Ananda did not want to go, because he had seen that it had become so dirty that it would take days to have that same crystal-clear quality that Buddha remembered.
He said, “Don’t be worried. I will bring water, but I will have to go in the other direction. Ahead there is a big river. It will take a little longer time, because it must be four miles from here, but it will be fresh water, drinkable water. You rest here.”
Buddha insisted, “Don’t change your mind, just go back.” And when the master says, “Just go back…” Unwillingly, deep down resisting, Ananda went back and was surprised and shocked that meanwhile the leaves had gone and the dirt had settled. He had not even to wait, the water was as crystal-clear as it was before! All that was foreign – the dirt, the dead leaves – had all gone. The water had come to its purity. He filled the begging bowl of Gautam Buddha.
But insistently he was aware of the question, “Why was Buddha so adamant that I have to come back here to bring water? He needs water…I could have brought it from another stream. Why this stream? There must be some reason.”

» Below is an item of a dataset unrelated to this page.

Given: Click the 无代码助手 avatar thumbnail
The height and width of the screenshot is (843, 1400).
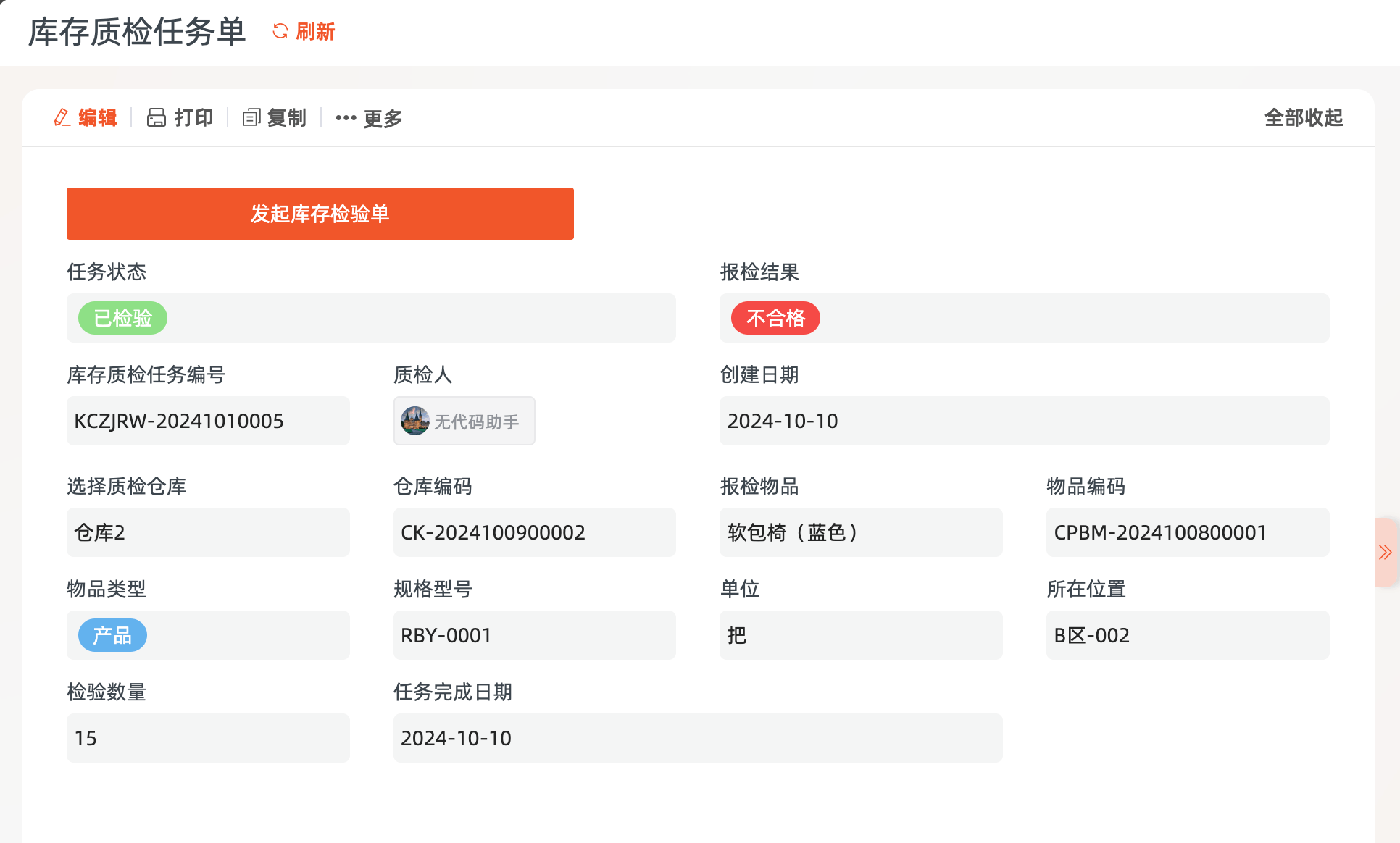Looking at the screenshot, I should click(x=415, y=421).
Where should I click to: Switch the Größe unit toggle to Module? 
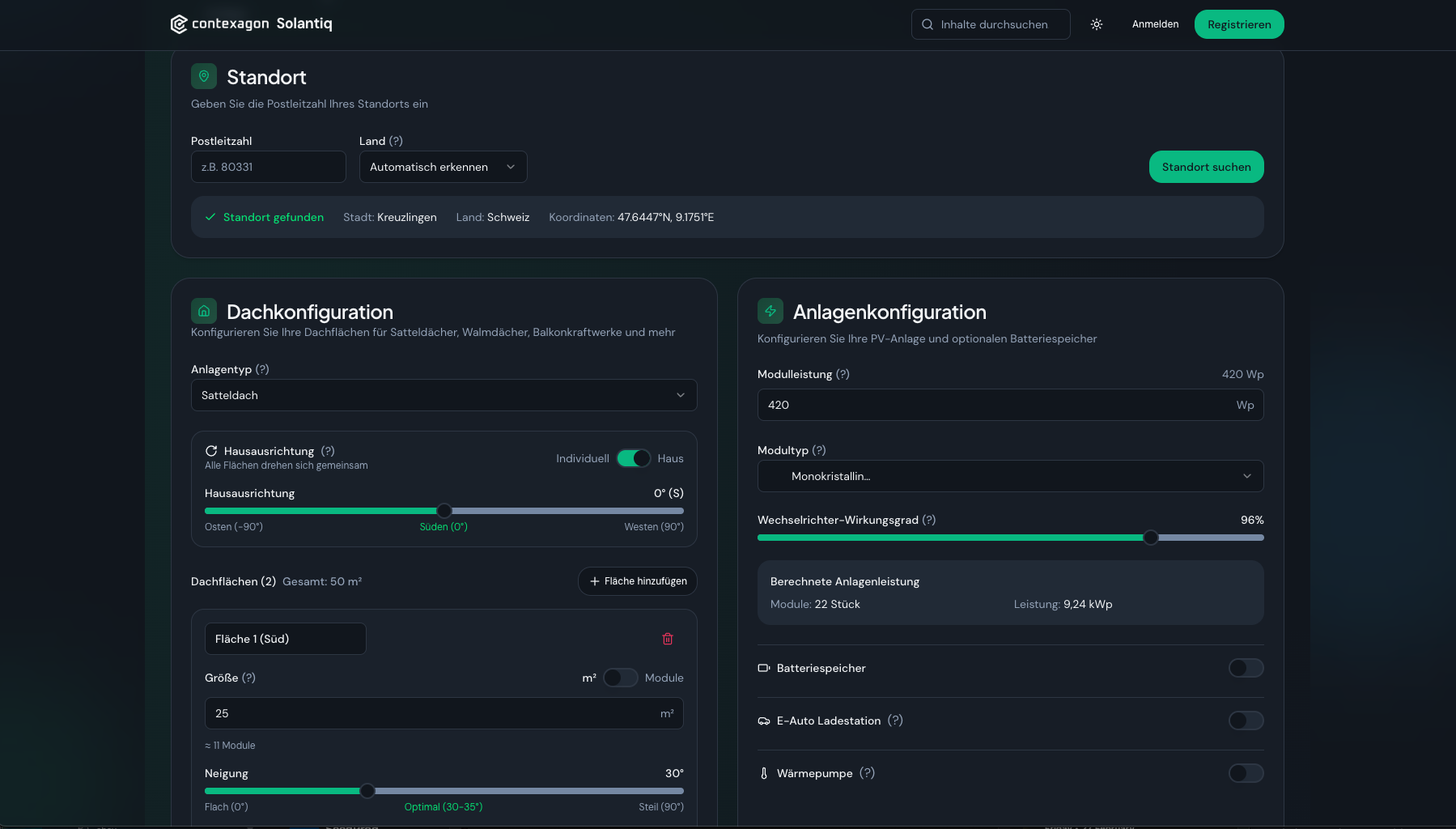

And as he came back towards Buddha the reason became clear. Just as the leaves and the dirt, which are not natural to the stream – which are foreign visitors, tourists – are bound to leave sooner or later…. Suddenly he realized what Buddha meant – that your thoughts, your emotions, your sentiments, all are foreign to your buddha nature. If you just wait patiently they all will disappear without any effort on your side. Your purity will assert itself on its own accord. The buddha arising in you is a spontaneous phenomenon.
This was the story I had told in the Bodhgaya conference. Anand Kausalyayan was interested; the story was really beautiful. It was an absolutely clear explanation of Buddhist meditation. You have just to wait, don’t do anything – otherwise you will make things muddled. Just wait by the side, watch and be patient, and it is going to happen.
He said, “The story really impressed me, but now that I know that it is not in the scriptures…”
I said, “Does it interest you or not? Because it is not in the scriptures, has it lost its significance?”
He said, “I have never encountered a person like you, who says, ‘What I am saying, put it down into your scripture.’ I would love to do it, but it is not according to tradition, and nobody will accept it.”
I said, “It does not matter, you accepted.”